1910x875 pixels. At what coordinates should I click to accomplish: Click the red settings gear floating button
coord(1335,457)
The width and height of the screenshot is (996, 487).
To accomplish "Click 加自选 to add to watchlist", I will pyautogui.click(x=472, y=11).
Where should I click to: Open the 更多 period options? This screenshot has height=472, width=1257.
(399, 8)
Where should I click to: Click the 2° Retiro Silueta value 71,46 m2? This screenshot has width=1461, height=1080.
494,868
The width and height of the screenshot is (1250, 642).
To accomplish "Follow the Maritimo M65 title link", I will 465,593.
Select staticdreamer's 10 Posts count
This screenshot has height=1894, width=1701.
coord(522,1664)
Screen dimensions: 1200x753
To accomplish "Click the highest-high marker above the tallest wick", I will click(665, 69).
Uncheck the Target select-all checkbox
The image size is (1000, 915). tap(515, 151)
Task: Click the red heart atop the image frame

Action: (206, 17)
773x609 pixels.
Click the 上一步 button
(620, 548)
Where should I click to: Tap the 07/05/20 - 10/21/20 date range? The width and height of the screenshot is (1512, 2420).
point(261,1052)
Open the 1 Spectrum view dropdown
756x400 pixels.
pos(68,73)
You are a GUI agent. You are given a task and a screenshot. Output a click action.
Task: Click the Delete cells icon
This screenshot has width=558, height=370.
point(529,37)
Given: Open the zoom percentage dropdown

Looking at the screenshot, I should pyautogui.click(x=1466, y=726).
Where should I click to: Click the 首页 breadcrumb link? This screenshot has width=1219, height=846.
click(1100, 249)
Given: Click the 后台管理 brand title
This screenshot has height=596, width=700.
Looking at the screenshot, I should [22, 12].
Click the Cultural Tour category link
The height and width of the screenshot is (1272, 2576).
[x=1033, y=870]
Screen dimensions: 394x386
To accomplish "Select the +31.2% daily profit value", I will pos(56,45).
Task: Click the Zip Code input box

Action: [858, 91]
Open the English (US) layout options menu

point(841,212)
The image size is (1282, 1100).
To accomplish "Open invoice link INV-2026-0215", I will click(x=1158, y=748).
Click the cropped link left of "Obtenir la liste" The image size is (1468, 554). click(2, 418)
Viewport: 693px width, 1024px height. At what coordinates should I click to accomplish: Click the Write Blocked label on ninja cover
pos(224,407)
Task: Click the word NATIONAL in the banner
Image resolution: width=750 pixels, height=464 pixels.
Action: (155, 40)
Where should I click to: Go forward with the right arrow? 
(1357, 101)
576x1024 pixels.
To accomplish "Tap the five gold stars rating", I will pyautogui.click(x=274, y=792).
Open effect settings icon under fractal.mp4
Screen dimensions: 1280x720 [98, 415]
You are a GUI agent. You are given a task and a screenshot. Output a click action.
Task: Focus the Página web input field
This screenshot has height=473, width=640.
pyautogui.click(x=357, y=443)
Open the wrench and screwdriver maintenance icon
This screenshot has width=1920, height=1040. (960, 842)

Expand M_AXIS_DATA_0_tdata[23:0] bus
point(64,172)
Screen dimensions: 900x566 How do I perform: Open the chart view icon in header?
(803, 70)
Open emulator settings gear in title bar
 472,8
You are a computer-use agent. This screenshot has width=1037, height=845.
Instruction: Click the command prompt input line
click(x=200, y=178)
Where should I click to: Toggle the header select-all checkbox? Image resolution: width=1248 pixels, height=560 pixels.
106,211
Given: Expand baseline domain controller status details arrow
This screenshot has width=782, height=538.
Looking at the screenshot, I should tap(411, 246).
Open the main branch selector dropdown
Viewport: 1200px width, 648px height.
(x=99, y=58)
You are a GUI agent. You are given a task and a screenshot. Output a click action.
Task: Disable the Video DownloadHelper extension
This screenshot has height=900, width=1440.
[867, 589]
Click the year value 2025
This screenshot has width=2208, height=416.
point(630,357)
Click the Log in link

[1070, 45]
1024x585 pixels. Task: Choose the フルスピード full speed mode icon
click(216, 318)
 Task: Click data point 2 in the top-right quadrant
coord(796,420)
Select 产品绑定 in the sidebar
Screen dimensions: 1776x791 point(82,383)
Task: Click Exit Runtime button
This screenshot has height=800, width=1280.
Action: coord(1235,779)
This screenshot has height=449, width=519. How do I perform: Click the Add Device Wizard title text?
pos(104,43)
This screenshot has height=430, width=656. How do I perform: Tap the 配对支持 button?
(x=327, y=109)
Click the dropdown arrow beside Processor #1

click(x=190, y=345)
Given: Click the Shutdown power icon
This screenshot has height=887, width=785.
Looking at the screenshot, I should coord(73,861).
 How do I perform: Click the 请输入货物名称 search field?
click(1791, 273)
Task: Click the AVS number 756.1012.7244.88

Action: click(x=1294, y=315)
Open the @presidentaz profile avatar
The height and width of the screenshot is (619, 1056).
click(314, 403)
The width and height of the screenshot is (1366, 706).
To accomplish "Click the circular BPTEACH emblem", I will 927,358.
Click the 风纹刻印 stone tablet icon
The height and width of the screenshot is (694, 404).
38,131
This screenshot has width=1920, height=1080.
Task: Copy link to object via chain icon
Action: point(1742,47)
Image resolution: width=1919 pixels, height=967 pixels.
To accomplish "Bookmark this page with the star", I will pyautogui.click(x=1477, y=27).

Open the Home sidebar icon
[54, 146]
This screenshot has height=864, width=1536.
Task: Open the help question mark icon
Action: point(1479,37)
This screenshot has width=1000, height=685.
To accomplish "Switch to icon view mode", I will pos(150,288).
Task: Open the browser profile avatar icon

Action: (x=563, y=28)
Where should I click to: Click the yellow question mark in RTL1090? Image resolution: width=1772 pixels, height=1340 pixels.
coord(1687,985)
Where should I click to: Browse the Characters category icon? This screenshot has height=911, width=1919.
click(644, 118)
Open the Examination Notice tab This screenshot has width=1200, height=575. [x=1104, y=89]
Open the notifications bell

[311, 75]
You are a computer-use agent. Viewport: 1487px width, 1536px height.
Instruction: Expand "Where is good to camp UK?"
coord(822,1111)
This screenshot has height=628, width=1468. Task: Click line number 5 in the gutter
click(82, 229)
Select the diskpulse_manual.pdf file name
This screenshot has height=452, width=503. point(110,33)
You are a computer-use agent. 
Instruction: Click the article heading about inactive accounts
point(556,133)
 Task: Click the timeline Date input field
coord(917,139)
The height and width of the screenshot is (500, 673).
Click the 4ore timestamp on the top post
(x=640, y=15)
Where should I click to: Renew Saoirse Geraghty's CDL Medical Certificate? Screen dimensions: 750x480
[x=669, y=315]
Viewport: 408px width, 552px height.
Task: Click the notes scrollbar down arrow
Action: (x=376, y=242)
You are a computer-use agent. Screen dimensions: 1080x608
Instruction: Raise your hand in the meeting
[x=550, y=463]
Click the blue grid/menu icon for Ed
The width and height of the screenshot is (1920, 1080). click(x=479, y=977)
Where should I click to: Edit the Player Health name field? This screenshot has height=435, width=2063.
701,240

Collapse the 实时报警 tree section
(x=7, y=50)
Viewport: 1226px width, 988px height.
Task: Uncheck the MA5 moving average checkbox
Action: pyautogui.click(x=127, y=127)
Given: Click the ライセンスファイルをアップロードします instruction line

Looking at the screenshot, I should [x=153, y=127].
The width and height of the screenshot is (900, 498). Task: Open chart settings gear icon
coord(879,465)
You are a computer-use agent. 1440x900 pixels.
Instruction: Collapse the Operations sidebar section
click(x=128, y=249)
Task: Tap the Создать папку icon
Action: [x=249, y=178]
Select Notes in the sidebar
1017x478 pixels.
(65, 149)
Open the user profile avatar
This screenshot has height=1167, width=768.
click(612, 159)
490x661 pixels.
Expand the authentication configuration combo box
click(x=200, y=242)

^^^^^^^^^^^^^^^^

▸ EXERCISE REQUIREMENTS:
When the material above is given again, every line must match it exactly.

▸ RESULT OF THE TASK:
1910x875 pixels. At what coordinates should I click to accomplish: Click the red settings gear floating button
coord(1335,457)
The width and height of the screenshot is (996, 487).
To accomplish "Click 加自选 to add to watchlist", I will pyautogui.click(x=472, y=11).
Where should I click to: Open the 更多 period options? This screenshot has height=472, width=1257.
(399, 8)
Where should I click to: Click the 2° Retiro Silueta value 71,46 m2? This screenshot has width=1461, height=1080.
494,868
The width and height of the screenshot is (1250, 642).
To accomplish "Follow the Maritimo M65 title link", I will 465,593.
Select staticdreamer's 10 Posts count
This screenshot has height=1894, width=1701.
coord(522,1664)
Screen dimensions: 1200x753
To accomplish "Click the highest-high marker above the tallest wick", I will click(665, 69).
Uncheck the Target select-all checkbox
The image size is (1000, 915). tap(515, 151)
Task: Click the red heart atop the image frame

Action: (206, 17)
773x609 pixels.
Click the 上一步 button
(620, 548)
Where should I click to: Tap the 07/05/20 - 10/21/20 date range? The width and height of the screenshot is (1512, 2420).
point(261,1052)
Open the 1 Spectrum view dropdown
756x400 pixels.
pos(68,73)
You are a GUI agent. You are given a task and a screenshot. Output a click action.
Task: Click the Delete cells icon
This screenshot has width=558, height=370.
point(529,37)
Given: Open the zoom percentage dropdown

Looking at the screenshot, I should pyautogui.click(x=1466, y=726).
Where should I click to: Click the 首页 breadcrumb link? This screenshot has width=1219, height=846.
click(1100, 249)
Given: Click the 后台管理 brand title
This screenshot has height=596, width=700.
Looking at the screenshot, I should [22, 12].
Click the Cultural Tour category link
The height and width of the screenshot is (1272, 2576).
[x=1033, y=870]
Screen dimensions: 394x386
To accomplish "Select the +31.2% daily profit value", I will pos(56,45).
Task: Click the Zip Code input box

Action: [858, 91]
Open the English (US) layout options menu

point(841,212)
The image size is (1282, 1100).
To accomplish "Open invoice link INV-2026-0215", I will click(x=1158, y=748).
Click the cropped link left of "Obtenir la liste" The image size is (1468, 554). click(2, 418)
Viewport: 693px width, 1024px height. At what coordinates should I click to accomplish: Click the Write Blocked label on ninja cover
pos(224,407)
Task: Click the word NATIONAL in the banner
Image resolution: width=750 pixels, height=464 pixels.
Action: (155, 40)
Where should I click to: Go forward with the right arrow? 
(1357, 101)
576x1024 pixels.
To accomplish "Tap the five gold stars rating", I will pyautogui.click(x=274, y=792).
Open effect settings icon under fractal.mp4
Screen dimensions: 1280x720 [98, 415]
You are a GUI agent. You are given a task and a screenshot. Output a click action.
Task: Focus the Página web input field
This screenshot has height=473, width=640.
pyautogui.click(x=357, y=443)
Open the wrench and screwdriver maintenance icon
This screenshot has width=1920, height=1040. (960, 842)

Expand M_AXIS_DATA_0_tdata[23:0] bus
point(64,172)
Screen dimensions: 900x566 How do I perform: Open the chart view icon in header?
(803, 70)
Open emulator settings gear in title bar
 472,8
You are a computer-use agent. This screenshot has width=1037, height=845.
Instruction: Click the command prompt input line
click(x=200, y=178)
Where should I click to: Toggle the header select-all checkbox? Image resolution: width=1248 pixels, height=560 pixels.
106,211
Given: Expand baseline domain controller status details arrow
This screenshot has width=782, height=538.
Looking at the screenshot, I should tap(411, 246).
Open the main branch selector dropdown
Viewport: 1200px width, 648px height.
(x=99, y=58)
You are a GUI agent. You are given a task and a screenshot. Output a click action.
Task: Disable the Video DownloadHelper extension
This screenshot has height=900, width=1440.
[867, 589]
Click the year value 2025
This screenshot has width=2208, height=416.
point(630,357)
Click the Log in link

[1070, 45]
1024x585 pixels. Task: Choose the フルスピード full speed mode icon
click(216, 318)
 Task: Click data point 2 in the top-right quadrant
coord(796,420)
Select 产品绑定 in the sidebar
Screen dimensions: 1776x791 point(82,383)
Task: Click Exit Runtime button
This screenshot has height=800, width=1280.
Action: coord(1235,779)
This screenshot has height=449, width=519. How do I perform: Click the Add Device Wizard title text?
pos(104,43)
This screenshot has height=430, width=656. How do I perform: Tap the 配对支持 button?
(x=327, y=109)
Click the dropdown arrow beside Processor #1

click(x=190, y=345)
Given: Click the Shutdown power icon
This screenshot has height=887, width=785.
Looking at the screenshot, I should coord(73,861).
 How do I perform: Click the 请输入货物名称 search field?
click(1791, 273)
Task: Click the AVS number 756.1012.7244.88

Action: click(x=1294, y=315)
Open the @presidentaz profile avatar
The height and width of the screenshot is (619, 1056).
click(314, 403)
The width and height of the screenshot is (1366, 706).
To accomplish "Click the circular BPTEACH emblem", I will 927,358.
Click the 风纹刻印 stone tablet icon
The height and width of the screenshot is (694, 404).
38,131
This screenshot has width=1920, height=1080.
Task: Copy link to object via chain icon
Action: point(1742,47)
Image resolution: width=1919 pixels, height=967 pixels.
To accomplish "Bookmark this page with the star", I will pyautogui.click(x=1477, y=27).

Open the Home sidebar icon
[54, 146]
This screenshot has height=864, width=1536.
Task: Open the help question mark icon
Action: point(1479,37)
This screenshot has width=1000, height=685.
To accomplish "Switch to icon view mode", I will pos(150,288).
Task: Open the browser profile avatar icon

Action: (x=563, y=28)
Where should I click to: Click the yellow question mark in RTL1090? Image resolution: width=1772 pixels, height=1340 pixels.
coord(1687,985)
Where should I click to: Browse the Characters category icon? This screenshot has height=911, width=1919.
click(644, 118)
Open the Examination Notice tab This screenshot has width=1200, height=575. [x=1104, y=89]
Open the notifications bell

[311, 75]
You are a computer-use agent. Viewport: 1487px width, 1536px height.
Instruction: Expand "Where is good to camp UK?"
coord(822,1111)
This screenshot has height=628, width=1468. Task: Click line number 5 in the gutter
click(82, 229)
Select the diskpulse_manual.pdf file name
This screenshot has height=452, width=503. point(110,33)
You are a computer-use agent. 
Instruction: Click the article heading about inactive accounts
point(556,133)
 Task: Click the timeline Date input field
coord(917,139)
The height and width of the screenshot is (500, 673).
Click the 4ore timestamp on the top post
(x=640, y=15)
Where should I click to: Renew Saoirse Geraghty's CDL Medical Certificate? Screen dimensions: 750x480
[x=669, y=315]
Viewport: 408px width, 552px height.
Task: Click the notes scrollbar down arrow
Action: (x=376, y=242)
You are a computer-use agent. Screen dimensions: 1080x608
Instruction: Raise your hand in the meeting
[x=550, y=463]
Click the blue grid/menu icon for Ed
The width and height of the screenshot is (1920, 1080). click(x=479, y=977)
Where should I click to: Edit the Player Health name field? This screenshot has height=435, width=2063.
701,240

Collapse the 实时报警 tree section
(x=7, y=50)
Viewport: 1226px width, 988px height.
Task: Uncheck the MA5 moving average checkbox
Action: pyautogui.click(x=127, y=127)
Given: Click the ライセンスファイルをアップロードします instruction line

Looking at the screenshot, I should [x=153, y=127].
The width and height of the screenshot is (900, 498). Task: Open chart settings gear icon
coord(879,465)
You are a computer-use agent. 1440x900 pixels.
Instruction: Collapse the Operations sidebar section
click(x=128, y=249)
Task: Tap the Создать папку icon
Action: [x=249, y=178]
Select Notes in the sidebar
1017x478 pixels.
(65, 149)
Open the user profile avatar
This screenshot has height=1167, width=768.
click(612, 159)
490x661 pixels.
Expand the authentication configuration combo box
click(x=200, y=242)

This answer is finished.